FactionFormer: Context-Driven Collaborative Vision Transformer Models for Edge Intelligence
Publication Date: 6/26/2023
Event: 8th IEEE International Workshop on Smart Service Systems SmartSys 2023 (co-located with SMARTCOMP 2023)
Reference: pp. 349-354, 2023
Authors: Sumaiya Tabassum Nimi, University of Missouri-Kansas City; Md Adnan Arefeen, University of Missouri-Kansas City; Md Yusuf Sarwar Uddin, University of Missouri-Kansas City; Biplob Debnath, NEC Laboratories America, Inc.; Srimat T. Chakradhar, NEC Laboratories America, Inc.
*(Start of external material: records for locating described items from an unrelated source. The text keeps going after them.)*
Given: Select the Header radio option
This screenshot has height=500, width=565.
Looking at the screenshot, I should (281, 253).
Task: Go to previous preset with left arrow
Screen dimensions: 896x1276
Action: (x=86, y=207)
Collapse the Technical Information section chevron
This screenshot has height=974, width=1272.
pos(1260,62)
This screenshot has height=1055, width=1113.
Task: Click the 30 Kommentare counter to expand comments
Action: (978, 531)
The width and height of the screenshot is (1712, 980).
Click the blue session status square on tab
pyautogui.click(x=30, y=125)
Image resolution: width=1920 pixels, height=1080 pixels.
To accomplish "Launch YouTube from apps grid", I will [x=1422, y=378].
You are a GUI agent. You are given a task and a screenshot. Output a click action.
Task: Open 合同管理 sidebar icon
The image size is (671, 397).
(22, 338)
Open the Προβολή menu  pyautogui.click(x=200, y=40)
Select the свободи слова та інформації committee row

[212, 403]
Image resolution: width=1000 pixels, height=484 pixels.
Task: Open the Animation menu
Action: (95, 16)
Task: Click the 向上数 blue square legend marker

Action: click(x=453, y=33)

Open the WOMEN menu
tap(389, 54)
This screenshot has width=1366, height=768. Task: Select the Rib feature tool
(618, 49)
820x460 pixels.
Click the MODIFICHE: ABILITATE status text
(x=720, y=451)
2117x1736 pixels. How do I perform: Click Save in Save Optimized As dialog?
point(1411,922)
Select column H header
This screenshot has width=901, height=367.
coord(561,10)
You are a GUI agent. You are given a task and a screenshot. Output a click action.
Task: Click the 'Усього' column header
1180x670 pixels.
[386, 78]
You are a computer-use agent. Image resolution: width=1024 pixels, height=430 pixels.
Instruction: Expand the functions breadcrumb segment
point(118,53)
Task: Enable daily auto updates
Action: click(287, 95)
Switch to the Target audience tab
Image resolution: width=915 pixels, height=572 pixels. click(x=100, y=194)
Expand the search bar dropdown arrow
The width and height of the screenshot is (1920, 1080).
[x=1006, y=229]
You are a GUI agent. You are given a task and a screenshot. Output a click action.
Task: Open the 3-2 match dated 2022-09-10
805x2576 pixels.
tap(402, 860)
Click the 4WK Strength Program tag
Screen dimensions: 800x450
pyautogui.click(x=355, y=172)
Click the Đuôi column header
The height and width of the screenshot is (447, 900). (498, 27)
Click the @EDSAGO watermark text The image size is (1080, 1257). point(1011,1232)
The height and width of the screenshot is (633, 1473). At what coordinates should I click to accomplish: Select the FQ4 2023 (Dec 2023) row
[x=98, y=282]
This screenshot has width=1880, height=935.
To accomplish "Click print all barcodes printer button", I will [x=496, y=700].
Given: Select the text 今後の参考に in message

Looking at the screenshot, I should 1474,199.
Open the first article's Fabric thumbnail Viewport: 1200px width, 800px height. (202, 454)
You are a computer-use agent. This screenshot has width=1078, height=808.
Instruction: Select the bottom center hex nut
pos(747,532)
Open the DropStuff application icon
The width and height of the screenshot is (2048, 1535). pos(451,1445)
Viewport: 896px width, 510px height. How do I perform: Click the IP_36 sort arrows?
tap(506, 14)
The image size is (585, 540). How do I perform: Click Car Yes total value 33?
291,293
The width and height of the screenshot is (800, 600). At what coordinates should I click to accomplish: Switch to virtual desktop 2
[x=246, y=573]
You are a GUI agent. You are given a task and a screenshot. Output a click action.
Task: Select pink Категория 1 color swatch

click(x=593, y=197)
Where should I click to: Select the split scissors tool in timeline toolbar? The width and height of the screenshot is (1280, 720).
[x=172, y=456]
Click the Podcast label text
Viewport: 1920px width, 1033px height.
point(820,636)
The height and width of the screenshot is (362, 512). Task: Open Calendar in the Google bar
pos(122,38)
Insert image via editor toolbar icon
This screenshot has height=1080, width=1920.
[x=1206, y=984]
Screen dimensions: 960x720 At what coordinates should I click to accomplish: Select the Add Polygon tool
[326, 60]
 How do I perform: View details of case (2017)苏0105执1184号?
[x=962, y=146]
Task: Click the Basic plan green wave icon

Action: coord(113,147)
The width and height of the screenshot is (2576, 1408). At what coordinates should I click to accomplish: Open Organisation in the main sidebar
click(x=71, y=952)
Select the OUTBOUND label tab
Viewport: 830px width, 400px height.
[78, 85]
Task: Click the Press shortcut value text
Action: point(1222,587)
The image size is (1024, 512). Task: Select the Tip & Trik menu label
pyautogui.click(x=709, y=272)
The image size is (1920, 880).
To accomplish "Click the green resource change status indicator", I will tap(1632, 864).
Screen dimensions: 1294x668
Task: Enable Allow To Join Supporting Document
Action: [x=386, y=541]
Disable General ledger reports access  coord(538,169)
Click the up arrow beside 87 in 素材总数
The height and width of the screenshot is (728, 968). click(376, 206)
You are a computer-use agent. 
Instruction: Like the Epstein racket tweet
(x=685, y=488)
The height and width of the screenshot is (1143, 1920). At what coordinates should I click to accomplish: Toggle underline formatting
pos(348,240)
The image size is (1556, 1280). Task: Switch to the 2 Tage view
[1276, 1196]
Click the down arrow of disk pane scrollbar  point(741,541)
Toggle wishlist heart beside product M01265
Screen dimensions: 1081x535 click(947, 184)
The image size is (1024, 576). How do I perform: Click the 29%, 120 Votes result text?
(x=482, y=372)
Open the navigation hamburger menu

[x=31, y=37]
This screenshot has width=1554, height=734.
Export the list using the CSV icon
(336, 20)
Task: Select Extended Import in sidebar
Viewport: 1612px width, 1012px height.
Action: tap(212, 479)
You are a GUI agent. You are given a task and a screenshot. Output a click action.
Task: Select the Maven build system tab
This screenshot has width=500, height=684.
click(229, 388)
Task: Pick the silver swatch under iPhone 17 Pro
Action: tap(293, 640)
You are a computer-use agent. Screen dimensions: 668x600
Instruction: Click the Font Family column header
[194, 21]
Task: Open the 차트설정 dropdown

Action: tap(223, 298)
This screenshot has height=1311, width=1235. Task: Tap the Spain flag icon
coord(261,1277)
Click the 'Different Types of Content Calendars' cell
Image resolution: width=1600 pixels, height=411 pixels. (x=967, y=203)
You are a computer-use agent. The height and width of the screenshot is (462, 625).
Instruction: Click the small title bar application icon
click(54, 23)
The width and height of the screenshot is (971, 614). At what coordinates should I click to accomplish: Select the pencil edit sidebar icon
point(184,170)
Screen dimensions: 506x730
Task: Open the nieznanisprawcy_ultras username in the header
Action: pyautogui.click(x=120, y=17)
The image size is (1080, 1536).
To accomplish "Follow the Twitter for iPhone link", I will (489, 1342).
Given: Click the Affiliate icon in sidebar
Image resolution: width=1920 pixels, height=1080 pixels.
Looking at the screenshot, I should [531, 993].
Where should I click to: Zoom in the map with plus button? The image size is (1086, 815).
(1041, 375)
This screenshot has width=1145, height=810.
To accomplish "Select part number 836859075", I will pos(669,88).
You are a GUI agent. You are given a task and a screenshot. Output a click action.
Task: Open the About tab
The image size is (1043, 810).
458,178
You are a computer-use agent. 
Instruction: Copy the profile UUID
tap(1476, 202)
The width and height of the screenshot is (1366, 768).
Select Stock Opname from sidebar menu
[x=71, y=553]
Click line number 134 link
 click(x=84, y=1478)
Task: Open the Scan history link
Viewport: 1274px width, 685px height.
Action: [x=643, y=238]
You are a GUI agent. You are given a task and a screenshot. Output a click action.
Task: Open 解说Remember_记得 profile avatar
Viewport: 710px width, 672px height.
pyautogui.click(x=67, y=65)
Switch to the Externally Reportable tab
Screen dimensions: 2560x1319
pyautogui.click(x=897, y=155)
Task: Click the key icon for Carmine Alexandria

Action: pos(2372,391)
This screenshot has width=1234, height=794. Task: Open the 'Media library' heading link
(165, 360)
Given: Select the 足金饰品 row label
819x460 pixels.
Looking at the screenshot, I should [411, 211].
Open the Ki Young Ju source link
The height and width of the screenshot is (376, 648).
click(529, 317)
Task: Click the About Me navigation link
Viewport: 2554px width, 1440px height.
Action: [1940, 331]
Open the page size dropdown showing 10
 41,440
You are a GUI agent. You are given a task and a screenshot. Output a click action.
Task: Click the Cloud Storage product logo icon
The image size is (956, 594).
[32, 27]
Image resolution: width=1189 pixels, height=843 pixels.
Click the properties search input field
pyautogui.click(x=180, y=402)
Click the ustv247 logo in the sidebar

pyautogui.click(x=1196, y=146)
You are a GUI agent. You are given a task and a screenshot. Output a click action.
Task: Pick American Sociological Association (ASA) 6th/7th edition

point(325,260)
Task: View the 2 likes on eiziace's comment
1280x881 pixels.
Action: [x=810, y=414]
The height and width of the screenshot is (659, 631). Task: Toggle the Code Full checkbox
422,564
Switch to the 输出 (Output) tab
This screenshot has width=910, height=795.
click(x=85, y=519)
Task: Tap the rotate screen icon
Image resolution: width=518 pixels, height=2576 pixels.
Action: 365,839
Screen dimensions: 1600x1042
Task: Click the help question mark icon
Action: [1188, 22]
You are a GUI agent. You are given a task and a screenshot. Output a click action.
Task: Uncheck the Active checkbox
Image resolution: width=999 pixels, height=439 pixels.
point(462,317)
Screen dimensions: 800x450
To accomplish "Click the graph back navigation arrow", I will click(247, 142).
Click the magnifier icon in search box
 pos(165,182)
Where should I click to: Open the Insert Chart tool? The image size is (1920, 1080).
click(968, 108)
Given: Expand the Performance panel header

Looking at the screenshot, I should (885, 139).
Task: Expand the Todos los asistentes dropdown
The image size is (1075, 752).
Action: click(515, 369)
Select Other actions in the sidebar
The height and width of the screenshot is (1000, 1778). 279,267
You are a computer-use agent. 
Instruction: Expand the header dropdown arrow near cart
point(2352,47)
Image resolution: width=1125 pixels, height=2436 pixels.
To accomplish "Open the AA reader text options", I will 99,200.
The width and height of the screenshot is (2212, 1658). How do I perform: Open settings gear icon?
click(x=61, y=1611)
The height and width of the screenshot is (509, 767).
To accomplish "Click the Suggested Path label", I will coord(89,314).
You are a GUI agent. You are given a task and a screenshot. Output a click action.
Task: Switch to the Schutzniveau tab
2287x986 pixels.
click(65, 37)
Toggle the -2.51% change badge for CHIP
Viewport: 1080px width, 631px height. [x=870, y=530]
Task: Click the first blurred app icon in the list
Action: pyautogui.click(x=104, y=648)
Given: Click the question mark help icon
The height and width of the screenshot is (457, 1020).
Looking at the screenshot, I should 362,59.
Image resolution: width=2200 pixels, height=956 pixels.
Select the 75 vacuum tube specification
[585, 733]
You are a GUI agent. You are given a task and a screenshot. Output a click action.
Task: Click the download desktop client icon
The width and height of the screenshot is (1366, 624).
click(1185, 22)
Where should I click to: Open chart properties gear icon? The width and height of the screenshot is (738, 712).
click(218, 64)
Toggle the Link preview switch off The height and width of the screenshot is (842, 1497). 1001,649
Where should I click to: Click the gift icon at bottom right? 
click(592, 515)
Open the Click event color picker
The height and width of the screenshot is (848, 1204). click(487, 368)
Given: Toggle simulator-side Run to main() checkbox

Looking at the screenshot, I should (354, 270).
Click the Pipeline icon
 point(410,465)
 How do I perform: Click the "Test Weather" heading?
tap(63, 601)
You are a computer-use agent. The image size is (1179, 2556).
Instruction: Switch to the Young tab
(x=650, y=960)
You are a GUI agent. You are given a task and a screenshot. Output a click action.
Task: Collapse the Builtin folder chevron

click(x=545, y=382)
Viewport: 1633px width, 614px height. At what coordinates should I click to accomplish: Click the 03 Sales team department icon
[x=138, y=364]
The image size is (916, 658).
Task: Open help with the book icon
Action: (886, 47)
Abstract: Edge Intelligence has received attention in the recent times for its potential towards improving responsiveness, reducing the cost of data transmission, enhancing security and privacy, and enabling autonomous decisions by edge devices. However, edge devices lack the power and compute resources necessary to execute most Al models. In this paper, we present FactionFormer, a novel method to deploy resource-intensive deep-learning models, such as vision transformers (ViT), on resource-constrained edge devices. Our method is based on a key observation: edge devices are often deployed in settings where they encounter only a subset of the classes that the resource intensive Al model is trained to classify, and this subset changes across deployments. Therefore, we automatically identify this subset as a faction, devise on-the fly a bespoke resource-efficient ViT called a modelette for the faction and set up an efficient processing pipeline consisting of a modelette on the device, a wireless network such as 5G, and the resource-intensive ViT model on an edge server, all of which work collaboratively to do the inference. For several ViT models pre-trained on benchmark datasets, FactionFormer’s modelettes are up to 4× smaller than the corresponding baseline models in terms of the number of parameters, and they can infer up to 2.5× faster than the baseline setup where every input is processed by the resource-intensive ViT on the edge server. Our work is the first of its kind to propose a device-edge collaborative inference framework where bespoke deep learning models for the device are automatically devised on-the-fly for the most frequently encountered subset of classes.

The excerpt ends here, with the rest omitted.